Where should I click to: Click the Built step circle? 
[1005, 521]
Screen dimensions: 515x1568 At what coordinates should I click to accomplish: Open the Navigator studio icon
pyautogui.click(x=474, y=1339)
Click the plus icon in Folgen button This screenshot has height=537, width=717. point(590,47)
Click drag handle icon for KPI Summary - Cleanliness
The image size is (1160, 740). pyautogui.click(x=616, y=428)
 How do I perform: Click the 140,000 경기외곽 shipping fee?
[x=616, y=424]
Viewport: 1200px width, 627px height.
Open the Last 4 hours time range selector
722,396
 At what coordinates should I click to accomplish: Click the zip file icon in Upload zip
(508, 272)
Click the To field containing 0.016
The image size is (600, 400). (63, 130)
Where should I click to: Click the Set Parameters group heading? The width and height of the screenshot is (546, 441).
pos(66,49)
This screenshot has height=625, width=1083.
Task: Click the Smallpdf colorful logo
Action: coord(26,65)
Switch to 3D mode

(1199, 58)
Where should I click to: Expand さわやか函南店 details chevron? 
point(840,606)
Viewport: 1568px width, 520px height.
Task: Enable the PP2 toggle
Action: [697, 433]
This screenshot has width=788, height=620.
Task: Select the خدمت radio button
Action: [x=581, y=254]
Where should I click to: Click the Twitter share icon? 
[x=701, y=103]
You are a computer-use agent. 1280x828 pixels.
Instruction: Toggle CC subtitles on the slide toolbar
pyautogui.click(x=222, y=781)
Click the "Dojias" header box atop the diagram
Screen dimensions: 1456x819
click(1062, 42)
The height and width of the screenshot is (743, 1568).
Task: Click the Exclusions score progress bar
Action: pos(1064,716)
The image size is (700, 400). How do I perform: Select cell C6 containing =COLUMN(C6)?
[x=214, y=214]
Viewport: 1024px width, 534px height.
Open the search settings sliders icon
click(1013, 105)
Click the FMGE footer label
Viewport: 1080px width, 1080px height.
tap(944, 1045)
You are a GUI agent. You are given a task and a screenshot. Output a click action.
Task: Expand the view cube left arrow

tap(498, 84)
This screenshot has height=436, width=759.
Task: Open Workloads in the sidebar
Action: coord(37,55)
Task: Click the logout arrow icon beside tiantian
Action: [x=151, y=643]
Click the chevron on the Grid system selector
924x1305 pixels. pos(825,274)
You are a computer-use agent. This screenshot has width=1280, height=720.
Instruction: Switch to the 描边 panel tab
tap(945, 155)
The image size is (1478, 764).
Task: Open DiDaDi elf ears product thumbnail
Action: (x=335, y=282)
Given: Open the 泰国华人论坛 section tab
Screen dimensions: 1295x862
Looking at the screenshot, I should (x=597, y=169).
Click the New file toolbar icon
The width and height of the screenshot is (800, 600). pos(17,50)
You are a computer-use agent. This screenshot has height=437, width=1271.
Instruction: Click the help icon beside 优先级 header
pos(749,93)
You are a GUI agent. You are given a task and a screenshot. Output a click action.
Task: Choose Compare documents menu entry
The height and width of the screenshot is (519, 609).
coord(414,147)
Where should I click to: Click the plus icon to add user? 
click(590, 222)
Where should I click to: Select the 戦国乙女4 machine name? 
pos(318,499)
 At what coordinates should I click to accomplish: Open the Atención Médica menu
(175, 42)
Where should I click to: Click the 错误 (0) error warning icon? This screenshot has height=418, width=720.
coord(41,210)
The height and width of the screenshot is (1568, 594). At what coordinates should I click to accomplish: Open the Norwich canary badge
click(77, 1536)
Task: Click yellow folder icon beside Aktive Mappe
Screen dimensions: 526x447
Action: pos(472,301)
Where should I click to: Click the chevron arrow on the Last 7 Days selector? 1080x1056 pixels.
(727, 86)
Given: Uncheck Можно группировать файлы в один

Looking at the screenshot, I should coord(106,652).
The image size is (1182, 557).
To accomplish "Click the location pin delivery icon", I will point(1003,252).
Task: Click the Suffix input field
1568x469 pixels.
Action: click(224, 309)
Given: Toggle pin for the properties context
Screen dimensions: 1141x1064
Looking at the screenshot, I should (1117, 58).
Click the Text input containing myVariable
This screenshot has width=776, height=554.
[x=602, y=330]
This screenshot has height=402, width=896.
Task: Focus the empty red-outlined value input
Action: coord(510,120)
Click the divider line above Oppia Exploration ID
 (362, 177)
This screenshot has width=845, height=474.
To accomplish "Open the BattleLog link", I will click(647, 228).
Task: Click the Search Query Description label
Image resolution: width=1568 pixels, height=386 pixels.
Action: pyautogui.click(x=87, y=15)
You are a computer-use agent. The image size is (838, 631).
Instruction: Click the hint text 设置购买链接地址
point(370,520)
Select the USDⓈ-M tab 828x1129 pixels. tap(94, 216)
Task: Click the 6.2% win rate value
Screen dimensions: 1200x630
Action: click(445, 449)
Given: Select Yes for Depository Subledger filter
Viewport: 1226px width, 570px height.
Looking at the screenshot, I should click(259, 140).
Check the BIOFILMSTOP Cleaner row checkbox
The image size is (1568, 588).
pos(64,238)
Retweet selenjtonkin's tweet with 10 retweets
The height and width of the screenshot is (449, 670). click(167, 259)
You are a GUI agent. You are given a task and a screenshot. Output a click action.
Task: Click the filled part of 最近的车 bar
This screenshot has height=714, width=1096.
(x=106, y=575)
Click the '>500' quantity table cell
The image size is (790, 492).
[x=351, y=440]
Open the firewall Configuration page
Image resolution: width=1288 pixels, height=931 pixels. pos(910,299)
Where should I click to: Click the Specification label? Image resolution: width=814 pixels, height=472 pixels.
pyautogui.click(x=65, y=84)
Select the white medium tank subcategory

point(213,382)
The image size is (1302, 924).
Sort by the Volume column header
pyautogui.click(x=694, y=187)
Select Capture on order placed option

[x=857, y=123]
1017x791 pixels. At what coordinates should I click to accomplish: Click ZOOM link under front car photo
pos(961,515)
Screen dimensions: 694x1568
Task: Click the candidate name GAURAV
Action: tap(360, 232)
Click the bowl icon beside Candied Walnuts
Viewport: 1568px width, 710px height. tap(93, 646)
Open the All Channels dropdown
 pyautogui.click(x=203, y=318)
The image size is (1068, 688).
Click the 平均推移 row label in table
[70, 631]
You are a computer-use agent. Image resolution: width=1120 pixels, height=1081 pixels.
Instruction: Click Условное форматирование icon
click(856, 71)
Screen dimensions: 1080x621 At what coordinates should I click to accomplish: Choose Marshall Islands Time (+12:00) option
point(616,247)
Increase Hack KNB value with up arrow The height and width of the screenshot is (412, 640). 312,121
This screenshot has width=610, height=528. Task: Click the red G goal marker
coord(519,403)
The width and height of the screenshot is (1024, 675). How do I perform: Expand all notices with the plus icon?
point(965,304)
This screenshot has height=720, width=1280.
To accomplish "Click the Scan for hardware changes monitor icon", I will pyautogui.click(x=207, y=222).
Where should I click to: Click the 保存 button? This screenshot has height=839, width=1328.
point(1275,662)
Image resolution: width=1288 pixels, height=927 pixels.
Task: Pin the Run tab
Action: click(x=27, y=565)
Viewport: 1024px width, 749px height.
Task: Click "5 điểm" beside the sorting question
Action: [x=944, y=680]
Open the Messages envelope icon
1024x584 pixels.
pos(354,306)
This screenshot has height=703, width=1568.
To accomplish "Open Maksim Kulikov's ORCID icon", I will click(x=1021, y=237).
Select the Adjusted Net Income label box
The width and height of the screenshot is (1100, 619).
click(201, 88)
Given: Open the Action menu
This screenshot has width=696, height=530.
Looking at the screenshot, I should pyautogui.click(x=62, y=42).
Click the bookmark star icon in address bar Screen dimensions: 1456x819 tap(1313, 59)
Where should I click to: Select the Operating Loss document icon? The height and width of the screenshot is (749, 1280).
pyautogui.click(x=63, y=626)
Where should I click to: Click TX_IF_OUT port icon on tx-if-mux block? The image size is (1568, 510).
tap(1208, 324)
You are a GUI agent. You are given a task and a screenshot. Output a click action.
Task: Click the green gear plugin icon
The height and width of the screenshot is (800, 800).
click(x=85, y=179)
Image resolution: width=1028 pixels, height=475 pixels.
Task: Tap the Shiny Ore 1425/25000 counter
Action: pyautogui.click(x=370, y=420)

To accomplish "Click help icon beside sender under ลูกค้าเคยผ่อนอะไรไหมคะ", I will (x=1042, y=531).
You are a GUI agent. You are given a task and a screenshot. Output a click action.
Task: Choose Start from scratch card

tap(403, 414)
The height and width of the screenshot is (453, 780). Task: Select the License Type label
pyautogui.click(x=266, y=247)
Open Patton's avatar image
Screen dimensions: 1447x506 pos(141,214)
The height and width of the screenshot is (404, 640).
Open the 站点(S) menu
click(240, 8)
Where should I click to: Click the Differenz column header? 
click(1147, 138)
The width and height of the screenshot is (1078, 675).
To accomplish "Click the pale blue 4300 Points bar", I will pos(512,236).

********************

# [The problem]
The expected output is the exact run of lines from the start of the entries through the line with "Click the plus icon in", inclusive.

# [Exercise response]
Where should I click to: Click the Built step circle? 
[1005, 521]
Screen dimensions: 515x1568 At what coordinates should I click to accomplish: Open the Navigator studio icon
pyautogui.click(x=474, y=1339)
Click the plus icon in Folgen button This screenshot has height=537, width=717. point(590,47)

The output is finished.